22. The DRPA Audit Committee is comprised of four members of the Board of Commissioners. The Committee does not convene regularly, but only when financial problems present themselves. Id. at 133. Rick Robb was the Chairman of the Committee at the time of plaintiff's termination.
23. Though Kelly would normally have the responsibility of disciplining employees, the Board, which has the ultimate authority over personnel, TT, 4/14/88 at 123, expressed a desire to dismiss plaintiff. TT, 4/19/88 at 11.
24. After Kelly's recommendation was turned down by the Board, he was removed from the decision-making process involved in disciplinary actions arising from the expense account investigation. TT, 4/14/88 at 136; TT, 4/18/88 at 54-55.
25. On February 8, 1982, plaintiff again met with Kelly in the latter's office, at which time plaintiff was told that the Board had decided to suspend her indefinitely without pay. TT, 4/13/88 at 156.
27. The March 8 letter was sent to plaintiff at the direction of James Kelly. J-VIIB.
28. Plaintiff retained counsel, Charles Nugent, Esquire, who requested that his client be given a hearing before the Board of Commissioners. TT, 4/13/88 at 164. This request was denied in a letter sent to Nugent from John Yeomans, General Counsel to the DRPA. TT, 4/13/88 at
29. Thereafter, a hearing on the charges against plaintiff was held before an independent hearing examiner, The Honorable Edward V. Martino, a retired Superior Court Judge from New Jersey. TT, 4/13/88 at 165. The hearing dates were April 28, 1982 and May 20, 1982.
30. At this hearing, several witnesses testified under oath, including plaintiff, Kelly and Thomas Auchter, the DRPA Treasurer. TT, 4/13/88 at 170. Yeomans was also present at the hearing.
31. During her testimony, plaintiff said that she had been told by her supervisor, Gaffigan, that she should overstate on her expense account the round-trip mileage from the DRPA offices in Camden to a local restaurant named Kenny's. TT, 4/13/88 at 166. According to plaintiff, she was told to do this because Gaffigan had previously overstated the mileage on his expense account, and he wanted both his and plaintiff's records to be consistent. Id. at 150.

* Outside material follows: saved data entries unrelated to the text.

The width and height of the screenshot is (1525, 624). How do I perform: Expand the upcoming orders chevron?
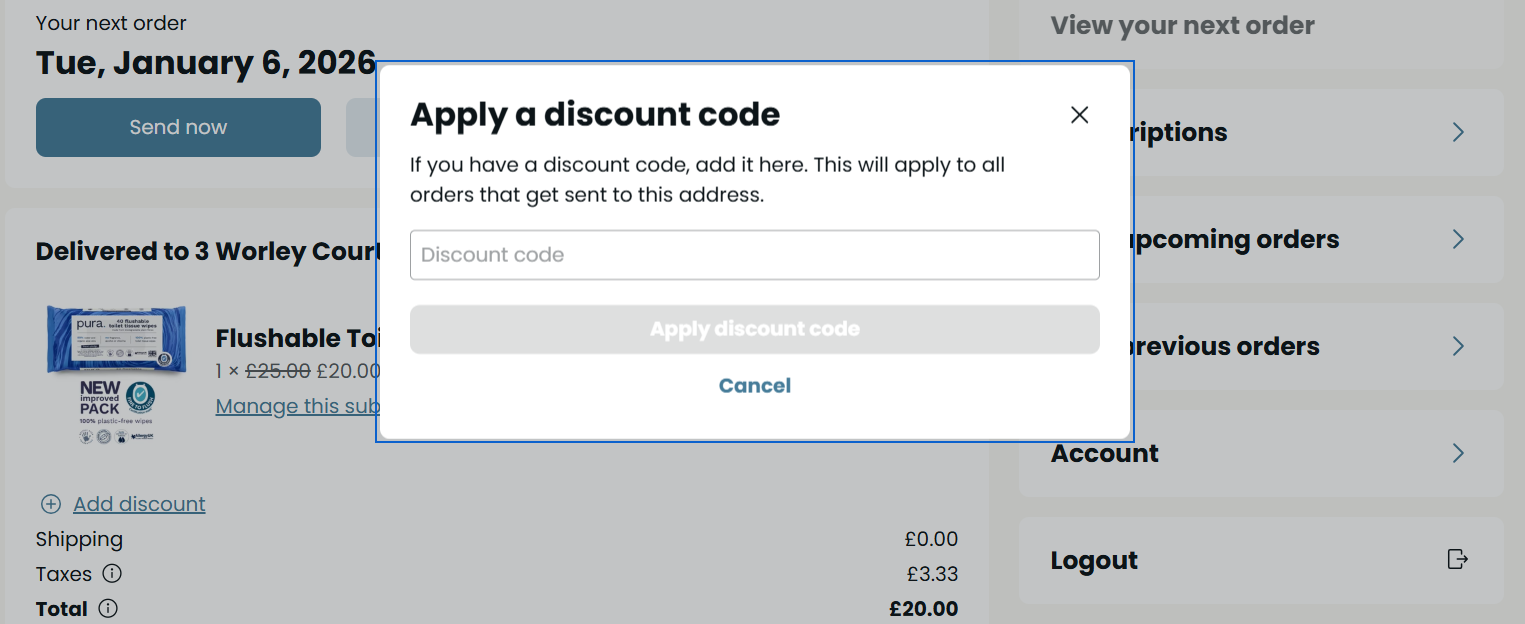click(1458, 239)

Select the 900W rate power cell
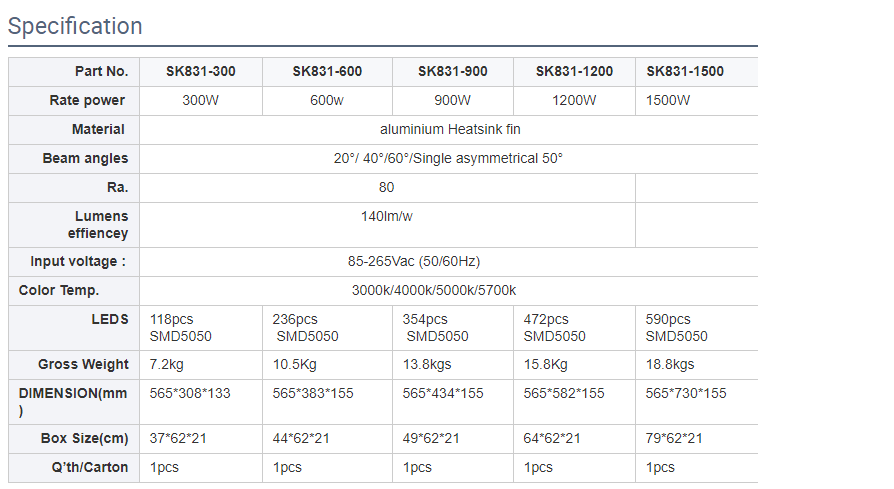(453, 100)
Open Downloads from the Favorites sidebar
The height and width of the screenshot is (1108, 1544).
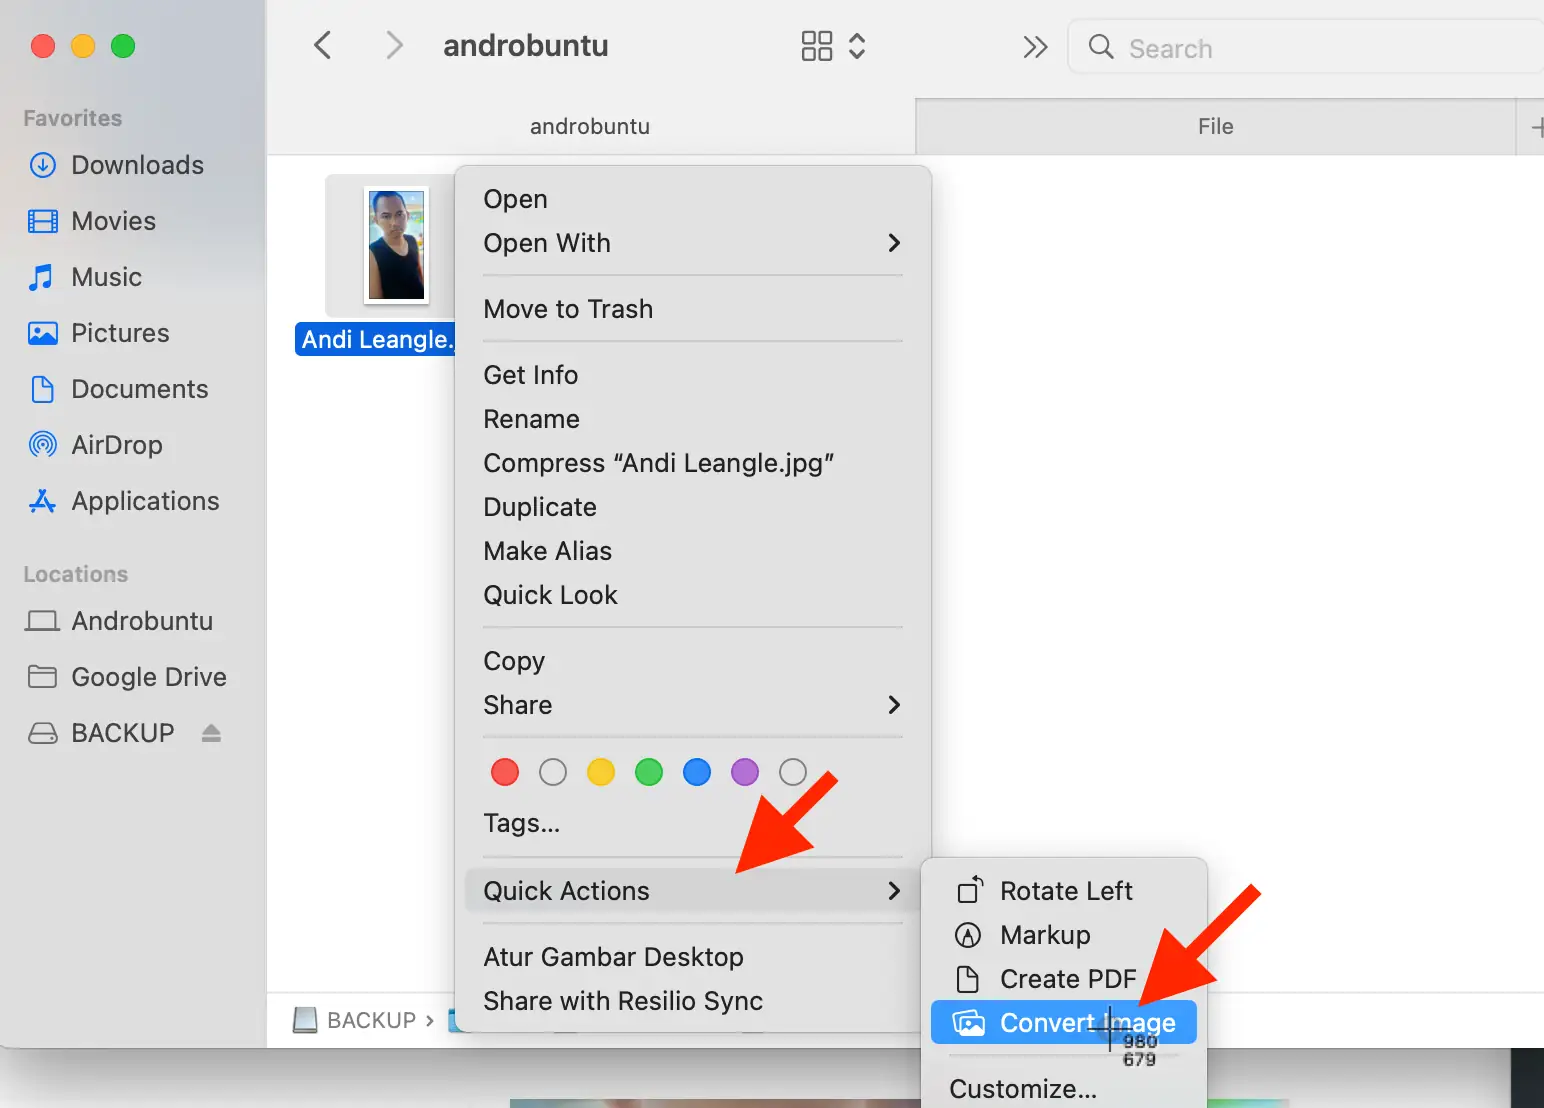point(137,165)
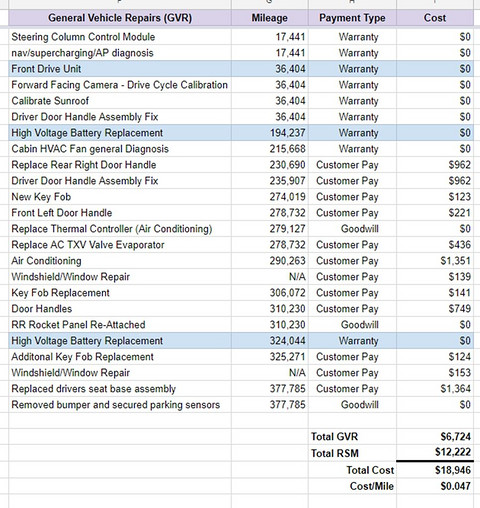This screenshot has width=480, height=508.
Task: Click the Cabin HVAC Fan general Diagnosis cell
Action: 120,149
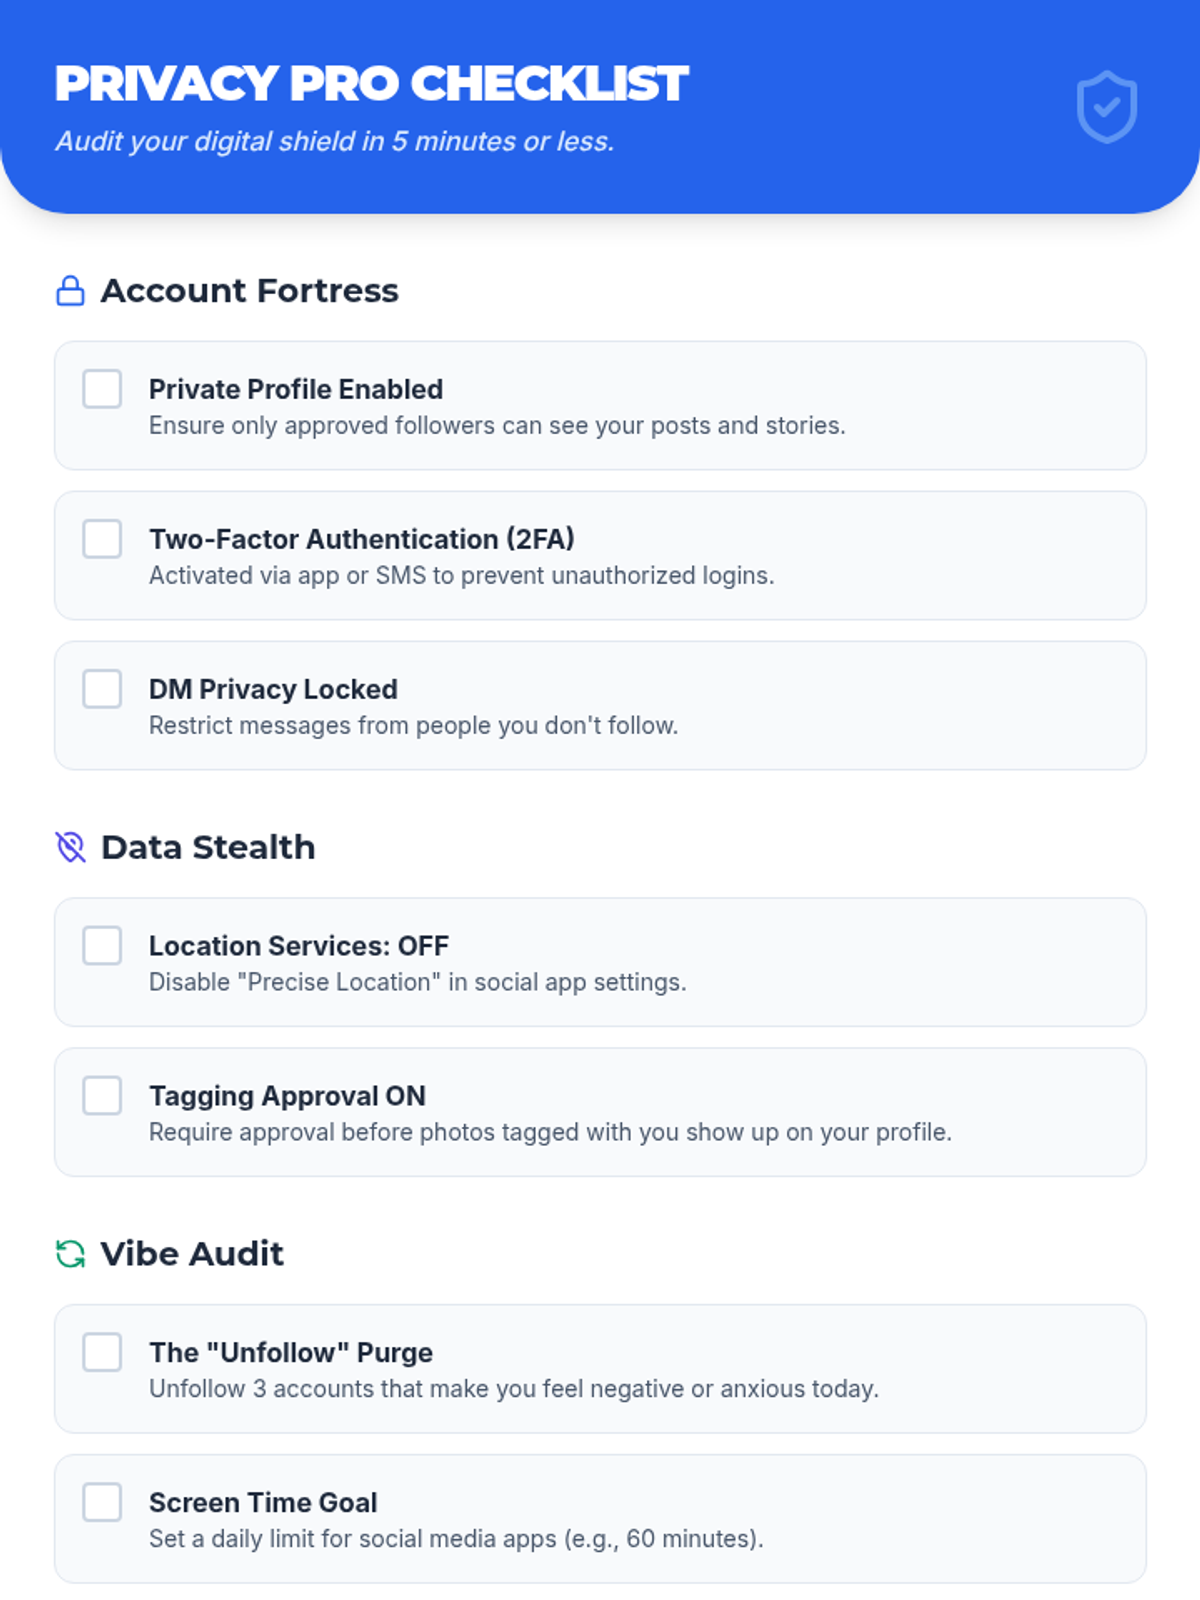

32. Plaintiff also testified that Gaffigan's longtime secretary, Barbara Cambell Curry, was aware of several instances where Gaffigan had falsified expense account records. According to plaintiff, both she and Curry had been taken out to lunch several times by Gaffigan, who would then seek reimbursement for the cost of these lunches by submitting vouchers which erroneously stated that he had gone to lunch with a prospective business client. Id. at 148, 149, and 166.
33. Curry testified at trial, and largely corroborated Dadino's testimony regarding the expense account abuses committed by Gaffigan and others.
34. Curry was never questioned by Kelly, Auchter, Yeomans, or any other employee or commissioner of the DRPA.
35. Plaintiff further testified at her hearing that Arthur F. Diehl, a DRPA operations manager who worked in the Philadelphia Office, had told her that "there was a draw (sic) full of blank receipts if I ever needed them." Id. at 166.
36. Following plaintiff's testimony, Gaffigan was called to testify before Judge Martino, but refused on Fifth Amendment grounds. TT, 4/19/88 at 13.
37. The DRPA's lawyers investigated whether they could either compel Gaffigan to testify or discipline him for refusing to do so. TT, 4/19/88 at 13.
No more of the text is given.